Dr Blane says: ‘The context for this practice and these patients is a decade-plus of austerity. If you look at the way services have been cut during this period it is the communities already struggling the most whose services have been cut the most. The notion that we were all carrying an equal burden on our shoulders was just fanciful. Food insecurity and fuel insecurity have increased. All these issues are more common.’

David blane BLANE: Some patients are lost to or ignored by the system

Dr Blane adds that ‘missingness’ – patients just lost and ignored by the system – is a real problem in this area and has an interest in improving access to care. ‘We have patients who report that they very rarely leave the house,’ he says. ‘Levels of anxiety in particular are really high.’ 

It is working with patients of complexity – who most need general practice and anticipatory care – that inspired Dr Blane to follow the career path he has, working in one of the practices which serve Scotland’s 100 most deprived communities, and pursuing academic work in crucial areas such as food insecurity, social risk factors on health, access to healthcare and the organisation and delivery of care for people with multiple long-term conditions. 

 

Skipping meals

Dr Blane is also the academic lead for the Scottish Deep End project, which sees GPs serving the most socio-economically deprived communities working together to advocate for greater resources where needed the most.

It is a project which advocates for general-practice hubs providing answers to healthcare challenges such as multimorbidity, fragmentation, increased pressure on emergency services and static (or worsening) inequalities in health. The project aims to improve the care of patients and make general practice an attractive career option to recruit and retain sufficient numbers to provide the services these communities need. 

It is likely the difficulties faced by doctors and patients in communities such as these are only going to become more entrenched, with such a strong sense of economic and political perma-crisis engulfing domestic and international narratives – from the effects of Brexit and the pandemic to austerity, the cost-of-living crisis and war breaking out in Europe. 

Levels of anxiety in particular are really high
Dr Blane

Last year, Deep End practices published a series of stories from the front line – outlining the effect of the cost-of-living crisis on patients’ lives every day. They tell of parents skipping meals so their children can eat but who still feel like they are failing, housing without basic washing facilities, people with diabetes swirling out of control and unable to eat nutritious food owing to relying on food-bank basics, lives blighted by panic attacks, two-year waiting lists for vital trauma psychotherapy and an overwhelming sense of hopelessness. 
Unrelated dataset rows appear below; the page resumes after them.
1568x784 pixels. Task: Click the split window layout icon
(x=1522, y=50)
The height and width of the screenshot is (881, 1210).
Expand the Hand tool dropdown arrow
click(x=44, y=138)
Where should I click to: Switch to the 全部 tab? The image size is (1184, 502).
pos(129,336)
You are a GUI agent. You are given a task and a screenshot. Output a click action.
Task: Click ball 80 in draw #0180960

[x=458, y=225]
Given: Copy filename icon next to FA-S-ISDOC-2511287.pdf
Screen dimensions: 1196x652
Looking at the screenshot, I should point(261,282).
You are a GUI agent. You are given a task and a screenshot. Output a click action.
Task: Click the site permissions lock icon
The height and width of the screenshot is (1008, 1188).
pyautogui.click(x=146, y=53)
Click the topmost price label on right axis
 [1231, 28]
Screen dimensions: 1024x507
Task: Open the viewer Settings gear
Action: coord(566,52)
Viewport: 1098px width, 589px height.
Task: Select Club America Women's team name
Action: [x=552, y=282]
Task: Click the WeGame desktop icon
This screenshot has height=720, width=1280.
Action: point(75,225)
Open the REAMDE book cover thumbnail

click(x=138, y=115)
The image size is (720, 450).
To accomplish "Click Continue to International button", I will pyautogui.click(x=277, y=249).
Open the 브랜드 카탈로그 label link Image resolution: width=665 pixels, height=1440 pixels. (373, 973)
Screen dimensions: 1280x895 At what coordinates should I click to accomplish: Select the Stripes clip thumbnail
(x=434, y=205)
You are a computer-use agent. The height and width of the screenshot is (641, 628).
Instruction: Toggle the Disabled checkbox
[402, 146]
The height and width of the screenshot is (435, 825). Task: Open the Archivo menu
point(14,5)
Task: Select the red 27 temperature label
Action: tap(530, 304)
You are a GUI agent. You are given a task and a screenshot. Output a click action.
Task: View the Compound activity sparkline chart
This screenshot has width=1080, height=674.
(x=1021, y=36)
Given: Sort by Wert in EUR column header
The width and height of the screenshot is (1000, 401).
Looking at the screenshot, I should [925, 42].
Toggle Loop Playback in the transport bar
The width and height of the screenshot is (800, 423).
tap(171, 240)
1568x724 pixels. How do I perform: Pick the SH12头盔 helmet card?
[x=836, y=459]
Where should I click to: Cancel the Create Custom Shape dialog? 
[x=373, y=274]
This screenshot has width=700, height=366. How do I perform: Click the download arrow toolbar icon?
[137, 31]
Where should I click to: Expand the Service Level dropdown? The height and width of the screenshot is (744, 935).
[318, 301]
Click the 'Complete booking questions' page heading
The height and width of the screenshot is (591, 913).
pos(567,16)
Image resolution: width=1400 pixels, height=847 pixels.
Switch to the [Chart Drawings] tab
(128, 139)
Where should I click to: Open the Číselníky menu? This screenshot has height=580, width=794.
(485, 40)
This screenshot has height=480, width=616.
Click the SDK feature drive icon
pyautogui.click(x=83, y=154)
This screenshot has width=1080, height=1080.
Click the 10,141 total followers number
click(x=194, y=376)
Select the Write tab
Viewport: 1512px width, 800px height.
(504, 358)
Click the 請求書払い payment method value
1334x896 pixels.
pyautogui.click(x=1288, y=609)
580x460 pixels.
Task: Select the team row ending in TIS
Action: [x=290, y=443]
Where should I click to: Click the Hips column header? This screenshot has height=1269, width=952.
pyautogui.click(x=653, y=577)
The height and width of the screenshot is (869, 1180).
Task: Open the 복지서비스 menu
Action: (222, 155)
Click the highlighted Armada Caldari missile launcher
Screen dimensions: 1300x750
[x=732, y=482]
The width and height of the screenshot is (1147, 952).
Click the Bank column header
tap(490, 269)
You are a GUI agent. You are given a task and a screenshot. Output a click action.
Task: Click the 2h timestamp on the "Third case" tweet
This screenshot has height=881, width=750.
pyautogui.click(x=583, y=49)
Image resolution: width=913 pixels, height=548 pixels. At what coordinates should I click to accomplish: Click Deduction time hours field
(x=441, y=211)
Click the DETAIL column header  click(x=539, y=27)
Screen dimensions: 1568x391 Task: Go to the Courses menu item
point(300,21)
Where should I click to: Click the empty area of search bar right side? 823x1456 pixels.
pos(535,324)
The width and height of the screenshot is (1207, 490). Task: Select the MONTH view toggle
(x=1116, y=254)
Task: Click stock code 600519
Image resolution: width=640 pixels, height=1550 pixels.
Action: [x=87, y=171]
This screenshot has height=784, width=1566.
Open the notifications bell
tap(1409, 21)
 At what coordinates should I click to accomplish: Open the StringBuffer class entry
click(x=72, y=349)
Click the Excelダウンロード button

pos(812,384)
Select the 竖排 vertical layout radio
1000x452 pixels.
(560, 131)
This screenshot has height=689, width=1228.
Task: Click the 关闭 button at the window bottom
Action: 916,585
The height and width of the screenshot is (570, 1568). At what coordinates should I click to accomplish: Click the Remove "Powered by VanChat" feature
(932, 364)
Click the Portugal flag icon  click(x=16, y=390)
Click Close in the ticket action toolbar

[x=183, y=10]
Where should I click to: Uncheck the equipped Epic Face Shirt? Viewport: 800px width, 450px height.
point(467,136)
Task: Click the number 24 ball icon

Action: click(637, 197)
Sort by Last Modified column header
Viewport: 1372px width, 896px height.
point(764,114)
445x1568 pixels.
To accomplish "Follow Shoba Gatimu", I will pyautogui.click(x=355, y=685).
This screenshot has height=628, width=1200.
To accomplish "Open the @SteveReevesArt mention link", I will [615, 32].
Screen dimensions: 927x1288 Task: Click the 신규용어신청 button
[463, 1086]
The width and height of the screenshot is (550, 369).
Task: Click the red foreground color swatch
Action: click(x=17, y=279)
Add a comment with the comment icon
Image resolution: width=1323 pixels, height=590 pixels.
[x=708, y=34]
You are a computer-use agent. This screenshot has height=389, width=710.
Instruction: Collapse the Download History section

In 2022, Deep End GPs from across Scotland – alongside charities and community organisations – met, in a round-table meeting, to discuss the challenges of the cost-of-living crisis and how general practice can support patients experiencing financial hardship, with the link between poverty and poor health and widening health inequalities well established.

The context for this practice and these patients is a decade-plus of austerity
Dr Blane

Participants covered fuel poverty, inadequate housing, food insecurity and access to health and care services amid rising transport costs – discussing how to build teams and community hubs to challenge all these issues. But those present at the meeting also noted the effects working in these environments – with ever-increasing workloads amid so much trauma and suffering – was having on staff and agreed morale was ‘as low as it has ever been’.

In the face of all the evidence, the case for increased investment in, and focus on, general practice and anticipatory care in the most marginalised and disadvantaged communities is tough to ignore. 

As former BMA president Sir Harry Burns once wrote: ‘What we need is a compassion that stands in awe at the burdens the poor have to carry, rather than stands in judgement at the way they carry it.’

Advocates such as Dr Blane will continue to make exactly that case.